We've been arguing for a while that budget cuts merely worsen the state's real problem, which is the economic downturn. Instead of addressing unemployment, budget cuts are increasing the ranks of the unemployed. That further delays economic recovery and worsens the state budget deficit.

Now we have some academic backup for that common sense explanation. The UC Berkeley Labor Center has produced a study on the impact of Arnold's budget that shows just how much economic damage the governor's plans would do to the state:

We estimate that the Governor's proposed budget would result in a loss of 331,000 full-time equivalent jobs, increasing the unemployment rate by 1.8 percentage points. More than half of the jobs lost would be in the private sector. Because many of the jobs lost are part time, the actual number of Californians affected would be much greater. The number of jobs estimated to be lost is much greater than the entire employment growth for the state projected by the Legislative Analyst's Office for 2011.

An alternative approach that mixed spending cuts with $5.4 billion in targeted revenue increases would save an estimated 244,000 jobs compared with the Governor's proposal.

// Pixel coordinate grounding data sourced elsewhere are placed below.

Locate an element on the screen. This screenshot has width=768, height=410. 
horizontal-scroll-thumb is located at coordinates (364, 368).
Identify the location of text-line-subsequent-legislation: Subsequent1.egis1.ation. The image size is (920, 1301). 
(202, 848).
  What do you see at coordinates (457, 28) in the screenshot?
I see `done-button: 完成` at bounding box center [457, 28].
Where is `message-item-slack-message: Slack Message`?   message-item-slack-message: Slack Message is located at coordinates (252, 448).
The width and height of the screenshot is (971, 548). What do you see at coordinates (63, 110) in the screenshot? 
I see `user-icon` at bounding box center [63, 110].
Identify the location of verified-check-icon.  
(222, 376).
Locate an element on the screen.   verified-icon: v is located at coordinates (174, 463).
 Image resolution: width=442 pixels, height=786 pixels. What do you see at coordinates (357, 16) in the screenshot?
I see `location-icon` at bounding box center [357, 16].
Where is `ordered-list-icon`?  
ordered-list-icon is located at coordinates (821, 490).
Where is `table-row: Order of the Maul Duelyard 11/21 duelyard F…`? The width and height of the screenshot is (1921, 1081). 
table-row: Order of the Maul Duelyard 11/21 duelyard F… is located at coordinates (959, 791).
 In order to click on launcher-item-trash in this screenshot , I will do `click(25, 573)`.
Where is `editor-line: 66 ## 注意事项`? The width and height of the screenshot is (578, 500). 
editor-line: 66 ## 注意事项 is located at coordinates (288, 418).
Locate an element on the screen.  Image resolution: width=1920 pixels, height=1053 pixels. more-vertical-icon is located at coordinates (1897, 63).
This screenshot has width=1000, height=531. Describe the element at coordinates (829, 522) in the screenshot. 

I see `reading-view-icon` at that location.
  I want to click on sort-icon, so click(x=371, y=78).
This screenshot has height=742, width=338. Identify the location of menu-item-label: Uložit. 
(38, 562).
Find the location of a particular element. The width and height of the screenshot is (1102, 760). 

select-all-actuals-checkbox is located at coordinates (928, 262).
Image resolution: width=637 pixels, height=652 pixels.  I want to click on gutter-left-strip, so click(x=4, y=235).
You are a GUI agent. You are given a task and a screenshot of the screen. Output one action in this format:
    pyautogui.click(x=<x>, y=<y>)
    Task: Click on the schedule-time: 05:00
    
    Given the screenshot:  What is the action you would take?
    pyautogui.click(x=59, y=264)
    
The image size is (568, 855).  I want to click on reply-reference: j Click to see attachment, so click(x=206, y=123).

The greatest part of the job loss due to the Governor's budget would result from cuts to major health and human service programs that bring in significant federal matching funds.

This evidence confirms what we know from history – that Hooverism merely worsens economic problems in a severe recession. Many in Sacramento, and especially in the media, are still stuck in an obsolete, outdated 1970s mentality that budget cuts are a necessary solution to any recession. It's debatable whether that was ever correct, even 30 years ago, but it is beyond question that budget cuts now are probably the worst possible solution to our state's budget and economic crisis.

The UCB Labor Center study is further evidence in support of the proposed budget solutions coming from both the Senate and the Assembly Democratic caucuses. We can and should discuss and debate whether the specific means employed in each of those budget proposals are the right ones, but both have the basic approach right – we cannot allow these cuts to happen.

California's economic prosperity and our future are on the line. These cuts will worsen the recession, causing damage to a far greater number of Californians than is assumed. The governor's budget may have been designed to wedge the middle-class and the poor, but as this study indicates, the middle-class has every incentive to oppose these cuts as well. Any increase in unemployment will reverberate around the rest of the economy, leading to middle-class job losses and further cuts to schools and other things the middle class cares about.

This study and its conclusions deserve a wide audience. Let's hope it gets it.